** AIM OF THE TASK **
Each line of the data should be duplicated precisely.

Collected data entries:
==============================

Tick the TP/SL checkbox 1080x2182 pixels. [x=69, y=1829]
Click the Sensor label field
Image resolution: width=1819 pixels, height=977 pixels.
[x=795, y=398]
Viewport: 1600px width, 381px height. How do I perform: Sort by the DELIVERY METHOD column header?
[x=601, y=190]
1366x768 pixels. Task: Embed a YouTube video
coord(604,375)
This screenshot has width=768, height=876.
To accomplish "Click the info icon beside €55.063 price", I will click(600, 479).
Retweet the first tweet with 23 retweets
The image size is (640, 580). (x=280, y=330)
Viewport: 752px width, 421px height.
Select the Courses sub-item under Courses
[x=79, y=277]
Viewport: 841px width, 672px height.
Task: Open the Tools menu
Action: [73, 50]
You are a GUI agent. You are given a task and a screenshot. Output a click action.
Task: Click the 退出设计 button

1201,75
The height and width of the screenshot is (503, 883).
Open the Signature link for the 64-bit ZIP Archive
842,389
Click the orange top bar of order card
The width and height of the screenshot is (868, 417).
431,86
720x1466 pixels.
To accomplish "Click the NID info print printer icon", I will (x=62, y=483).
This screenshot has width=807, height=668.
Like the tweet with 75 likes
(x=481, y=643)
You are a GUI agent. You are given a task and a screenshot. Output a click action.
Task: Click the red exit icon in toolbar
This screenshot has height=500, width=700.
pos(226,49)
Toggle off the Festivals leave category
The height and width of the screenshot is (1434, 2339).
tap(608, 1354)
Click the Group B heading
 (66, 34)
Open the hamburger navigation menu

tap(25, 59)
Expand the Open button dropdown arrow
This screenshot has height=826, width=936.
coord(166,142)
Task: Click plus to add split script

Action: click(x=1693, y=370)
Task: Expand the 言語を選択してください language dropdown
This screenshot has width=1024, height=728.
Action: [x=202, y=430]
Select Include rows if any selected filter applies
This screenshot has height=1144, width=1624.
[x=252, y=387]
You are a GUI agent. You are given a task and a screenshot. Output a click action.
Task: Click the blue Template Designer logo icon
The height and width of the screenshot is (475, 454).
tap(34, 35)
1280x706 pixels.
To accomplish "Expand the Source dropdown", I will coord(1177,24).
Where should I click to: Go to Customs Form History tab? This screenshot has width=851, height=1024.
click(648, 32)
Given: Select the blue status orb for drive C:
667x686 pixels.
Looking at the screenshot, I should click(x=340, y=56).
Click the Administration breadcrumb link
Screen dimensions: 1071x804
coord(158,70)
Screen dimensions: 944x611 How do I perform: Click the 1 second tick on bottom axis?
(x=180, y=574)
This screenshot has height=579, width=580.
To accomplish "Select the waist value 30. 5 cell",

==============================

** TASK OUTPUT **
Tick the TP/SL checkbox 1080x2182 pixels. [x=69, y=1829]
Click the Sensor label field
Image resolution: width=1819 pixels, height=977 pixels.
[x=795, y=398]
Viewport: 1600px width, 381px height. How do I perform: Sort by the DELIVERY METHOD column header?
[x=601, y=190]
1366x768 pixels. Task: Embed a YouTube video
coord(604,375)
This screenshot has width=768, height=876.
To accomplish "Click the info icon beside €55.063 price", I will click(600, 479).
Retweet the first tweet with 23 retweets
The image size is (640, 580). (x=280, y=330)
Viewport: 752px width, 421px height.
Select the Courses sub-item under Courses
[x=79, y=277]
Viewport: 841px width, 672px height.
Task: Open the Tools menu
Action: [73, 50]
You are a GUI agent. You are given a task and a screenshot. Output a click action.
Task: Click the 退出设计 button

1201,75
The height and width of the screenshot is (503, 883).
Open the Signature link for the 64-bit ZIP Archive
842,389
Click the orange top bar of order card
The width and height of the screenshot is (868, 417).
431,86
720x1466 pixels.
To accomplish "Click the NID info print printer icon", I will (x=62, y=483).
This screenshot has width=807, height=668.
Like the tweet with 75 likes
(x=481, y=643)
You are a GUI agent. You are given a task and a screenshot. Output a click action.
Task: Click the red exit icon in toolbar
This screenshot has height=500, width=700.
pos(226,49)
Toggle off the Festivals leave category
The height and width of the screenshot is (1434, 2339).
tap(608, 1354)
Click the Group B heading
 (66, 34)
Open the hamburger navigation menu

tap(25, 59)
Expand the Open button dropdown arrow
This screenshot has height=826, width=936.
coord(166,142)
Task: Click plus to add split script

Action: click(x=1693, y=370)
Task: Expand the 言語を選択してください language dropdown
This screenshot has width=1024, height=728.
Action: [x=202, y=430]
Select Include rows if any selected filter applies
This screenshot has height=1144, width=1624.
[x=252, y=387]
You are a GUI agent. You are given a task and a screenshot. Output a click action.
Task: Click the blue Template Designer logo icon
The height and width of the screenshot is (475, 454).
tap(34, 35)
1280x706 pixels.
To accomplish "Expand the Source dropdown", I will coord(1177,24).
Where should I click to: Go to Customs Form History tab? This screenshot has width=851, height=1024.
click(648, 32)
Given: Select the blue status orb for drive C:
667x686 pixels.
Looking at the screenshot, I should click(x=340, y=56).
Click the Administration breadcrumb link
Screen dimensions: 1071x804
coord(158,70)
Screen dimensions: 944x611 How do I perform: Click the 1 second tick on bottom axis?
(x=180, y=574)
This screenshot has height=579, width=580.
To accomplish "Select the waist value 30. 5 cell",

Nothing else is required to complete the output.